Now, lets take an even closer look at what Penfield is saying. First he does what nearly all neuroscientists do, compare the brain to a computer. The standard explanation it that the brain computes information received from the senses, which results in conscious experience [somehow] and appropriate [or inappropriate] behavior, with a lot of processing going on in the middle, all explainable, at least in principle, by the operation of neurons, circuits, and systems in the brain. These micro and macro aspects of brain processing are shaped by both genetic factors and the environment. Consciousness, and mentality itself are merely “properties” of the brain that emerged [somehow] through ordinary, evolutionary processes, presumably involving natural selection. This is the standard line, with some variation as to the details.

 

What Penfield reminded us of is that the brain is nothing more than hardware. This means there is no “representation” in the brain absent an interpreter, i.e. mind. The brain does not “see,” smell, or “hear” anything. Language has no meaning to the brain. Moreover, nothing in the brain “represents” the world. It is only a “computer” with causes and effects. To make a computer meaningful, there must be a programmer who controls the input, and an interpreter, who assesses and provides meaning to the output. Without these participants, the computer is completely meaningless and non-functional. The same is exactly true of the brain. Without the mind to interpret, the brain is simply a hunk of gray matter, interacting with other body parts and the evironment only by cause and effect.

 

Now here is the hard part. Materialist neuroscientists and neuro-philosophers know all of the above. They realize that they not only must tie the brain to mind through correlations, they must insist that the brain magically “creates” the mind, including the individual self. It is as if you could take a computer, and add a high degree of complexity, and presto a conscious mind would emerge. (It is amusing to say the least that such people often accuse dualists of “magical thinking.”) Note, however, that no one has the slightest clue either how this happened, or how it is even possible. Neuroscientists and others have no idea what the mind is or how it emerges. They can only produce unfounded speculations, affirming that it must have happened in some natural way, without satisfactorily addressing the profound philosophical difficulties entailed by taking mind seriously.

 

It is exactly the above puzzle that led the astute philosopher Daniel Dennett, and others, to simply deny that the mental exists. The problem is that there is no coherent account of the mind, one that takes the mind seriously, that does not entail some form of dualism. Since, according to Dennett dualism is obviously false, we therefore must think of mind in a different way—i.e. that it is an illusion. Many philosophers have chided Dennett for such a ludicrous proposition, but they have not been able to appreciate that this conclusion was inevitable if one insisted upon a rejection of dualism.

 

In any event, Penfield’s acknowledgement of dualism, at a time when it was already very much intellectually out of favor, was quite brave. And it should be remembered that his dualism was based upon years of experience as a neuroscientist.
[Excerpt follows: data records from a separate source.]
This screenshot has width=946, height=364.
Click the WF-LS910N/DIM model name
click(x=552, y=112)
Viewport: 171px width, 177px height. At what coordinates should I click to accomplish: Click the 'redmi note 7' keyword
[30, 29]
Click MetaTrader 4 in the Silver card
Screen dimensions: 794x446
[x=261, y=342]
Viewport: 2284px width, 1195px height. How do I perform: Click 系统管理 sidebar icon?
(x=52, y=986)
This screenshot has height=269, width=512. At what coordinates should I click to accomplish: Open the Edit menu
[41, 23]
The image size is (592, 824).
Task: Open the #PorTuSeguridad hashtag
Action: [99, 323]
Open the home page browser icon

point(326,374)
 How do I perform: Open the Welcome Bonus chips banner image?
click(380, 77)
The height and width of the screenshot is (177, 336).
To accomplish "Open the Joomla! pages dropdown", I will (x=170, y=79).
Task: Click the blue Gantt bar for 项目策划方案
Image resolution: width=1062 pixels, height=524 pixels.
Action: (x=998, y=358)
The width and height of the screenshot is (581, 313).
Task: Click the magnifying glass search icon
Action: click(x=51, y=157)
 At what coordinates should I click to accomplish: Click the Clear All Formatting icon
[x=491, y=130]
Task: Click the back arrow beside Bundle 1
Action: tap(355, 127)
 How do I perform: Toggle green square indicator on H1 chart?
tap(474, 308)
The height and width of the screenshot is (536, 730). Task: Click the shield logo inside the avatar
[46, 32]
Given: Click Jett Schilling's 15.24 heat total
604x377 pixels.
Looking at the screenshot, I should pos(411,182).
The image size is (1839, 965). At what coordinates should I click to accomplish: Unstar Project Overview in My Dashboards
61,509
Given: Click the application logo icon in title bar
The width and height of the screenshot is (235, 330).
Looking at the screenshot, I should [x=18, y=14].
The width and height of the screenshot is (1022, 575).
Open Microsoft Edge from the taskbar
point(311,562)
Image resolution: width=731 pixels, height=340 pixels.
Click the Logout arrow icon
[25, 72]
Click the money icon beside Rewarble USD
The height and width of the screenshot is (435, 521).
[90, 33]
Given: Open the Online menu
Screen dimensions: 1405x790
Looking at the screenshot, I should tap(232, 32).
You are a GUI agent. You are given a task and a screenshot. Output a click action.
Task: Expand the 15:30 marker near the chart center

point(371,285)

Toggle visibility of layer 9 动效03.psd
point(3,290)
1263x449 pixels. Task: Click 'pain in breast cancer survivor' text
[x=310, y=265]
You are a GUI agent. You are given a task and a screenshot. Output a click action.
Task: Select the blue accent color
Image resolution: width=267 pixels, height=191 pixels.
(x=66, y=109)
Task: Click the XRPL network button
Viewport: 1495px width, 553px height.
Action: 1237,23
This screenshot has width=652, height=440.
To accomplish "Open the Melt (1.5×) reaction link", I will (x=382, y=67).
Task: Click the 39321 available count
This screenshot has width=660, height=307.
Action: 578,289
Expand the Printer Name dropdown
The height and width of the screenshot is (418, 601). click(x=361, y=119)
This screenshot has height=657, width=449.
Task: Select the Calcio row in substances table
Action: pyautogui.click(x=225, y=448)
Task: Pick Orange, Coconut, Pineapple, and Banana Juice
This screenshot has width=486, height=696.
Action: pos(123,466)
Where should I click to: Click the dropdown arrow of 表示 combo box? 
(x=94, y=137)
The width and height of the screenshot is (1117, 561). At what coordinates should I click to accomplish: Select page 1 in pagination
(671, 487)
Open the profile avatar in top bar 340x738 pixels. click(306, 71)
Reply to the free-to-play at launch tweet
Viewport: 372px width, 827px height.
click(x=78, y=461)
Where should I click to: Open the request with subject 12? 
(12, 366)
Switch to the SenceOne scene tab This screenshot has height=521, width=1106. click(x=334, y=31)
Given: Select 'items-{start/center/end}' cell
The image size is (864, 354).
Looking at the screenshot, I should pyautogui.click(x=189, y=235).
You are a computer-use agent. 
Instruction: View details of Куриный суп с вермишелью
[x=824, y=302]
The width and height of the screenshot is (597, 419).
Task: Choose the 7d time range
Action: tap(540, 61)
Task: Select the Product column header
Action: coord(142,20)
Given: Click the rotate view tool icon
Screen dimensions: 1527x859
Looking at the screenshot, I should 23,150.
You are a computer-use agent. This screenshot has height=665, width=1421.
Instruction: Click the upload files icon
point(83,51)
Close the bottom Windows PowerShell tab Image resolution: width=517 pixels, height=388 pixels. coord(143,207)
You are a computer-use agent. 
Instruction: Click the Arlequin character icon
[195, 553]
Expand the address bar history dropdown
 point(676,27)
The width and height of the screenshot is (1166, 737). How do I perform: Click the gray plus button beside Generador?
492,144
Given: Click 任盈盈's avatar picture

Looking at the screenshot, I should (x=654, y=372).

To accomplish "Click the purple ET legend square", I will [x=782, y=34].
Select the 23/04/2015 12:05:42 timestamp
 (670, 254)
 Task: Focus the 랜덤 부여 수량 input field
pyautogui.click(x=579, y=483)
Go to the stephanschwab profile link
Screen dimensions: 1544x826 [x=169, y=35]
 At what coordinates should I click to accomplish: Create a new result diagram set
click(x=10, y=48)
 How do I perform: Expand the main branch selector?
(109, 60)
He simply could not find a brain mechanism that accounted for the obvious fact that the mind often controls the brain, rather than the brain always controlling the mind.

 

Of course, dualism, and taking the mind seriously, does not necessarily imply the existence of the soul, but it does lay the groundwork for such belief. Moreover, it suggests that phenomena like near death experiences and past life reports perhaps ought to be taken seriously. Certainly, when someone suggests on neurological grounds that dualism and related mental phenomena are intellectual fantasies, akin to “young earth” science, it should be questioned whether they have done their homework, or if they are just echoing the rhetoric of misinformed intellectual friends with fancy resumes.